Maryland Gov. Larry Hogan, Baltimore Mayor Catherine Pugh, and representatives from a consortium consisting of Cyberbit and its Israeli-based parent company Elbit Systems [ESLT], and Electronic Technology Associates (ETA) were on hand to officially open the center which will act as a center for cyber security training and testing of private companies’ network resiliency. The project was first announced in September 2016 following Hogan’s return from a cyber-focused trade mission to Israel.

“Maryland really has become the cyber capital of America. The premier cyber-related agencies are all headquartered in Maryland. Military installations are located here in our state. We’ve got the NSA, Cyber Command, National Cybersecurity Center of Excellence. There are more than 74 federal laboratories in Maryland, which more than twice the number of any other state,” Hogan said to the crowd gathered at the opening. “Baltimore is quickly becoming a hotbed of cyber security activity. And that is even more apparent thanks to the vision and the investment of ETA and Cyberbit. This Baltimore Cyber Range is the very first live, stand-alone, hands-on cyber security training center in the United States. It will provide the most up-to-date cutting edge training in the realistic setting so that our cyber workforce is equipped to respond to threats quickly and more efficiently.”
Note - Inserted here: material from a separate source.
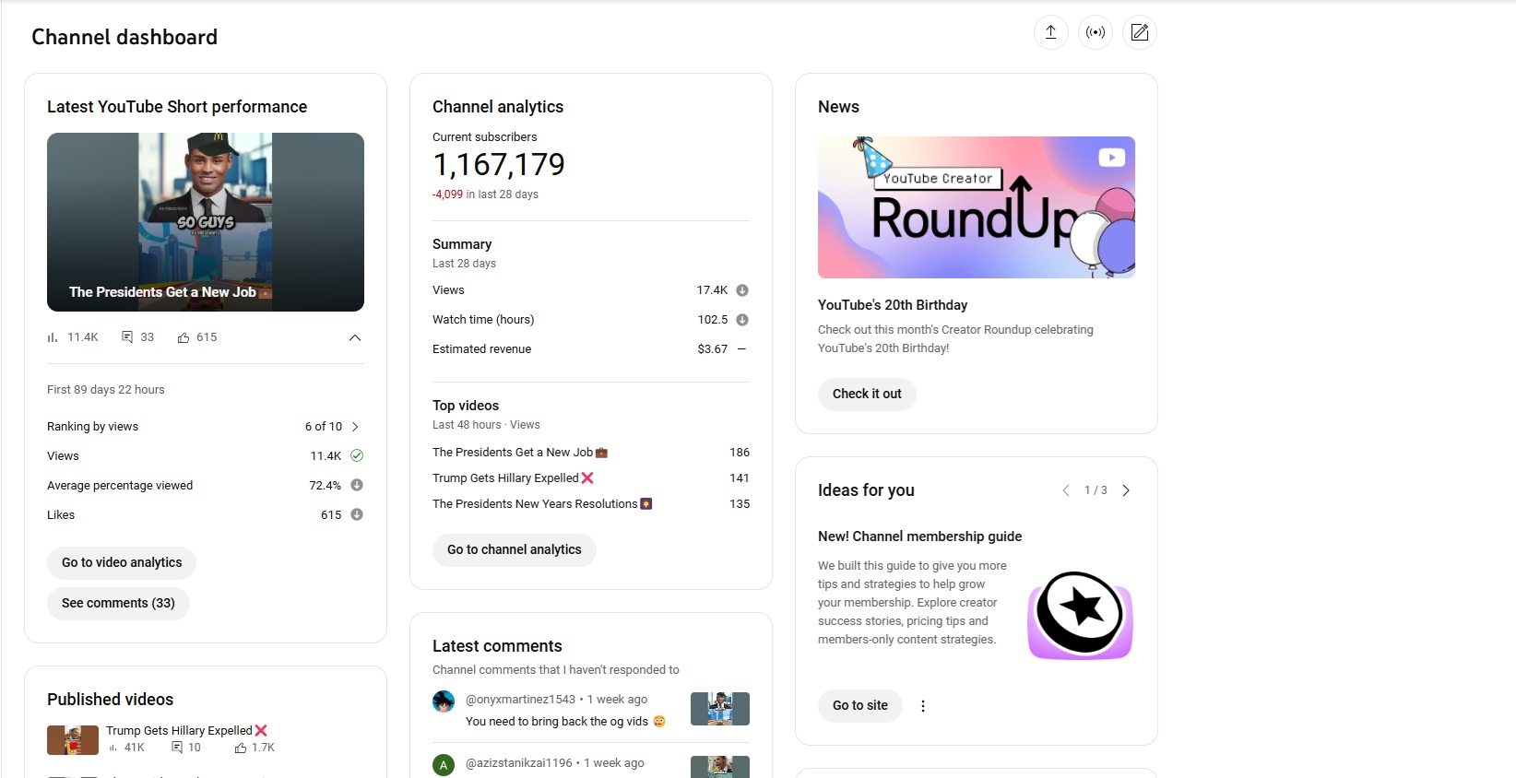The image size is (1516, 778).
Task: Expand Ranking by views 6 of 10
Action: [355, 427]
The facility allows prospective entrants into the cyber workforce an opportunity to deal with simulated cyber threats in a controlled virtual environment. Cyberbit incorporated its experience in training the newest members of the Israeli Defense Force on how to protect their country’s critical infrastructure into the range’s method for teaching vital cyber defense skills, according to General Manager Stephen Thomas, who founded the company’s North American division in April 2016.

“The origin of the range was really for the Israeli Defense Force. When you’re in Israel and you go into the IDF, technically you’re going to have just left high school. What the IDF needed was a way to pivot people from never having operated in security operations center. You can’t just suddenly go in and put a high schooler with maybe 6 months of training and put them in charge of protecting critical networks,” Thomas told sister publication Defense Daily. “That’s the concept of the range. It takes theory and puts them into a practical application of the range where they’re really tested as individual but also as a team.”

Cyberbit partnered with ETA to build the Israeli method into a public facility to be utilized by businesses in Baltimore and D.C. to test the strength of their networks within the safety of a virtualized system.

“It turned out that Cyberbit had developed a technology where they stored the threats they see while providing the security to the infrastructure in a system that they call the attack generator. They, in turn, take that capability and attach it to another device they developed called a network simulator. That network simulator can sync with anybody’s network virtually. It can take those threats, put them in the system, and see what happens in real-time without damaging your own network,” ETA CEO Bruce Spector said in his remarks. “That is a revolutionary way to train. That’s what the governor had us bring back from Israel. That’s what the Baltimore Cyber Range is all about.”

Representatives of the Baltimore Cyber Range consortium are anticipating businesses to use their facility as training ground to test employee’s cyber resilience skills and the effectiveness of their own firewalls.

“The Cyberbit technology we’re introducing today provides the range of capability that’s very unique; to provide hyperrealistic simulation and training. It really is a state-of-the-art integrated environment that allows us to expose the most experienced practitioners to real world threats,” President of the Baltimore Cyber Range consortium Michael Doyle said. “The range is really all about expanding the knowledge base, in particular to the expert level. It’s about providing real world hands-on experience. You can do things on the range you couldn’t do on your own network. In a nutshell, the range generates a complete virtual enterprise environment. It includes Linux and Windows servers. It has firewalls. It basically has everything that’s required to simulate a real world cyber attack.”